▶ [Texto de estudo]
##############################

3. Objetivos da Técnica
- Promover o reconhecimento dos diferentes modos esquemáticos ativados;
- Favorecer o desenvolvimento do Adulto Saudável como mediador interno;
- Reduzir a impulsividade comportamental e reatividade emocional;
- Aumentar o tempo de resposta consciente em situações desafiadoras;
- Estimular a autorreflexão e a autocompaixão através do diálogo interno estruturado.
4. Estrutura do Protocolo
A Técnica da Sala de Controle é dividida em três fases progressivas, podendo ser utilizada em contexto terapêutico individual, em sessões presenciais ou como tarefa de casa orientada.
Fase 1: Identificação dos Personagens Internos (Modos Esquemáticos)
Procedimento: O paciente é convidado a imaginar uma sala de controle em sua mente, equipada com painéis, botões e telas. Dentro dessa sala existem personagens que representam diferentes modos esquemáticos, divididos em quatro categorias:
- Modos de Criança: Criança Vulnerável, Criança Raivosa, Criança Impulsiva/Indisciplinada, Criança Alegre;
- Modos de Enfrentamento Disfuncionais: Hipercompensador, Evitador (Protetor Desligado), Resignador (Capitulador Complacente);
- Modos de Pais Críticos: Crítico/Exigente, Punitivo;
- Modo Saudável: Adulto Saudável.
O terapeuta pode solicitar que o paciente descreva características visuais, voz, postura e comportamentos de cada personagem para reforçar a ancoragem imaginativa.

##############################

(Registros de dados coletados)
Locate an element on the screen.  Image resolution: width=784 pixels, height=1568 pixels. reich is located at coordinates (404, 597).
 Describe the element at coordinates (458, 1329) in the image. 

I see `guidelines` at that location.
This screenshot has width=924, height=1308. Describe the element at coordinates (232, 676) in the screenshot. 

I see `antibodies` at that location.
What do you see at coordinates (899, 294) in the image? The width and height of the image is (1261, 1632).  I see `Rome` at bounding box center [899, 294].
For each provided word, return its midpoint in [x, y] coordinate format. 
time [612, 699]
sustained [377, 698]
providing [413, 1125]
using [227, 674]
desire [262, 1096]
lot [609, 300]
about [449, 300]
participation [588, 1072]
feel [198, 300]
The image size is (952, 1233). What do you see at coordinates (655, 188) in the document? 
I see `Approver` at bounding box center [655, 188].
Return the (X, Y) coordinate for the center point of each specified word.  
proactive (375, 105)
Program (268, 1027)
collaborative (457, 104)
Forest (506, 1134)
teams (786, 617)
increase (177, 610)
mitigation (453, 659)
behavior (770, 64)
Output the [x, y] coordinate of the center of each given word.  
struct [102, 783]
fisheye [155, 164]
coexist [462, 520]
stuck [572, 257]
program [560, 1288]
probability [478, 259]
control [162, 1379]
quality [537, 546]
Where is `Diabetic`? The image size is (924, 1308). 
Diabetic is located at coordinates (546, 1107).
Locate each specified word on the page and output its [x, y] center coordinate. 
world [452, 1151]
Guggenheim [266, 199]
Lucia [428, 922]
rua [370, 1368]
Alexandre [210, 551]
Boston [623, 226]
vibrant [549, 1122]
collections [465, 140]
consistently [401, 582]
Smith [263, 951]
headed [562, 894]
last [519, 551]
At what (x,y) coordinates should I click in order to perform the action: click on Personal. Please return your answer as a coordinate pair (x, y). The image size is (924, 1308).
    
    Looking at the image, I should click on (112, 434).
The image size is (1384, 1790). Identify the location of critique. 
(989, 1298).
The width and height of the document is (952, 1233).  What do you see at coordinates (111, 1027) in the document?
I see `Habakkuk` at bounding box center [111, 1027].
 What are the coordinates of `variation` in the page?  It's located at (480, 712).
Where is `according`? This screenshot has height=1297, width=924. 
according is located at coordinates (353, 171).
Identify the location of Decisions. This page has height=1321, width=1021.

##############################

▶ [Tarefas a realizar]
(1) Segundo o texto sobre a Técnica da Sala de Controle, em quantas fases a técnica se divide?
(2) Diga se cada frase concorda com o texto sobre a Técnica da Sala de Controle, respondendo sim ou não e citando as palavras do texto que decidem. (a) O Adulto Saudável faz parte dos Modos de Pais Críticos. (b) A técnica pode ser usada como tarefa de casa orientada. (c) Na Fase 1, o paciente imagina uma sala com painéis, botões e telas.
(3) Escreva a continuação do texto sobre a Técnica da Sala de Controle, começando logo depois da última frase.
Os registros são um material à parte do texto.

▶ [Resultados por tarefa]
(1) Em três fases progressivas.

(2)
(a) Não: "Modo Saudável: Adulto Saudável."
(b) Sim: "ou como tarefa de casa orientada"
(c) Sim: "equipada com painéis, botões e telas"

(3)
Fase 2: Reconhecendo o Ciclo Emoção-Comportamento
Procedimento: O paciente é orientado a observar, através da visualização, como diferentes personagens assumem o controle diante de situações emocionais. A metáfora da biblioteca emocional é utilizada para explicar como as emoções ativam modos específicos, que por sua vez selecionam comportamentos automáticos.
Técnicas sugeridas:
- Relatos situacionais na sessão para mapear personagens ativados;
- Escrita terapêutica com descrição de momentos e modos ativados;
- Diálogos simulados com modos específicos.

Fase 3: Retomando o Comando com o Adulto Saudável
Procedimento: O paciente aprende a introduzir, imaginativamente, o Modo Adulto Saudável na sala de controle. A prática consiste em ouvir todos os modos, validar as emoções presentes e decidir conscientemente a resposta mais adaptativa. O Adulto Saudável não exclui os demais, mas conduz o processo decisório.
Exemplo de diálogo interno sugerido:
- Criança Vulnerável: “Estou com medo, estou me sentindo sozinha.”
- Criança Raivosa: “Isso é injusto! Precisamos reagir!”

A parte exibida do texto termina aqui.